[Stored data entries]
-.-.-

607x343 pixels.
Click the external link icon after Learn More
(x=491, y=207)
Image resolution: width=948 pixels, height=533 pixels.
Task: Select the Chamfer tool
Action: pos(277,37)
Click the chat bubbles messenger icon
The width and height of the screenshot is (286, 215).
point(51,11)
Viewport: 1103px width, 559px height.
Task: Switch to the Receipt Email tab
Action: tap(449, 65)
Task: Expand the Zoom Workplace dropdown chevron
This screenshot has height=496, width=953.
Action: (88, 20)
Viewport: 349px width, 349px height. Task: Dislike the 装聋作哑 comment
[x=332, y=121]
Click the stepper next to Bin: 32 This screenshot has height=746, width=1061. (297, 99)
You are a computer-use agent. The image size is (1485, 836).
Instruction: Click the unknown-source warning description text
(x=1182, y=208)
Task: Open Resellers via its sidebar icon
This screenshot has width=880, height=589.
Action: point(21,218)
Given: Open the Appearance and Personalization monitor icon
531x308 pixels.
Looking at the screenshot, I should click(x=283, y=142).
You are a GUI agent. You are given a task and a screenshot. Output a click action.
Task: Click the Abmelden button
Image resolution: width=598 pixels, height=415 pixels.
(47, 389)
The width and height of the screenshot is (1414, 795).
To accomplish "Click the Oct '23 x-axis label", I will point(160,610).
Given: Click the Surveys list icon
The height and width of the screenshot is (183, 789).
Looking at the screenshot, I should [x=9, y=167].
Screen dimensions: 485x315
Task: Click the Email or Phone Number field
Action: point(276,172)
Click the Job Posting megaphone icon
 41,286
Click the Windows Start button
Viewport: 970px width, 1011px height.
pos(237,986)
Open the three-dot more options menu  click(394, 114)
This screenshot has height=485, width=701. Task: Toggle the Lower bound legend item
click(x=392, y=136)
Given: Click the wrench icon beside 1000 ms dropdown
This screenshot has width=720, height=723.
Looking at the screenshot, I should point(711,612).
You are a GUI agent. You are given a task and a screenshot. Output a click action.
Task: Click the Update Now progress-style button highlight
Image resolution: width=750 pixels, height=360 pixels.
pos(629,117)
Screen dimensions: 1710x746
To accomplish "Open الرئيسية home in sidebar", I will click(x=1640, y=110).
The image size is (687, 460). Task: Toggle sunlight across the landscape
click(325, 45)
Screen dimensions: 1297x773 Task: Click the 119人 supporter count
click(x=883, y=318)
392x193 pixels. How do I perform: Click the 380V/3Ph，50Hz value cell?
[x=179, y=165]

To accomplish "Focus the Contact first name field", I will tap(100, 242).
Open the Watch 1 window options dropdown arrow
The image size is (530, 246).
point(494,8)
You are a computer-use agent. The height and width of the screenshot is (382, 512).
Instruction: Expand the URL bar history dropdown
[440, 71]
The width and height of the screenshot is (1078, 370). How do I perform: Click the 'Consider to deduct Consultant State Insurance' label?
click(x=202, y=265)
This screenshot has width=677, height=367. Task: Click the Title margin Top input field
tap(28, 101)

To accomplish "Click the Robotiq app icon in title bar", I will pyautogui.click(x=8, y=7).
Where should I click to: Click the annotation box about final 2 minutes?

-.-.-

**ASSIGNMENT:** Transcribe every entry verbatim.

**TASK OUTPUT:**
607x343 pixels.
Click the external link icon after Learn More
(x=491, y=207)
Image resolution: width=948 pixels, height=533 pixels.
Task: Select the Chamfer tool
Action: pos(277,37)
Click the chat bubbles messenger icon
The width and height of the screenshot is (286, 215).
point(51,11)
Viewport: 1103px width, 559px height.
Task: Switch to the Receipt Email tab
Action: tap(449, 65)
Task: Expand the Zoom Workplace dropdown chevron
This screenshot has height=496, width=953.
Action: (88, 20)
Viewport: 349px width, 349px height. Task: Dislike the 装聋作哑 comment
[x=332, y=121]
Click the stepper next to Bin: 32 This screenshot has height=746, width=1061. (297, 99)
You are a computer-use agent. The image size is (1485, 836).
Instruction: Click the unknown-source warning description text
(x=1182, y=208)
Task: Open Resellers via its sidebar icon
This screenshot has width=880, height=589.
Action: point(21,218)
Given: Open the Appearance and Personalization monitor icon
531x308 pixels.
Looking at the screenshot, I should click(x=283, y=142).
You are a GUI agent. You are given a task and a screenshot. Output a click action.
Task: Click the Abmelden button
Image resolution: width=598 pixels, height=415 pixels.
(47, 389)
The width and height of the screenshot is (1414, 795).
To accomplish "Click the Oct '23 x-axis label", I will point(160,610).
Given: Click the Surveys list icon
The height and width of the screenshot is (183, 789).
Looking at the screenshot, I should [x=9, y=167].
Screen dimensions: 485x315
Task: Click the Email or Phone Number field
Action: point(276,172)
Click the Job Posting megaphone icon
 41,286
Click the Windows Start button
Viewport: 970px width, 1011px height.
pos(237,986)
Open the three-dot more options menu  click(394, 114)
This screenshot has height=485, width=701. Task: Toggle the Lower bound legend item
click(x=392, y=136)
Given: Click the wrench icon beside 1000 ms dropdown
This screenshot has width=720, height=723.
Looking at the screenshot, I should point(711,612).
You are a GUI agent. You are given a task and a screenshot. Output a click action.
Task: Click the Update Now progress-style button highlight
Image resolution: width=750 pixels, height=360 pixels.
pos(629,117)
Screen dimensions: 1710x746
To accomplish "Open الرئيسية home in sidebar", I will click(x=1640, y=110).
The image size is (687, 460). Task: Toggle sunlight across the landscape
click(325, 45)
Screen dimensions: 1297x773 Task: Click the 119人 supporter count
click(x=883, y=318)
392x193 pixels. How do I perform: Click the 380V/3Ph，50Hz value cell?
[x=179, y=165]

To accomplish "Focus the Contact first name field", I will tap(100, 242).
Open the Watch 1 window options dropdown arrow
The image size is (530, 246).
point(494,8)
You are a computer-use agent. The height and width of the screenshot is (382, 512).
Instruction: Expand the URL bar history dropdown
[440, 71]
The width and height of the screenshot is (1078, 370). How do I perform: Click the 'Consider to deduct Consultant State Insurance' label?
click(x=202, y=265)
This screenshot has width=677, height=367. Task: Click the Title margin Top input field
tap(28, 101)

To accomplish "Click the Robotiq app icon in title bar", I will pyautogui.click(x=8, y=7).
Where should I click to: Click the annotation box about final 2 minutes?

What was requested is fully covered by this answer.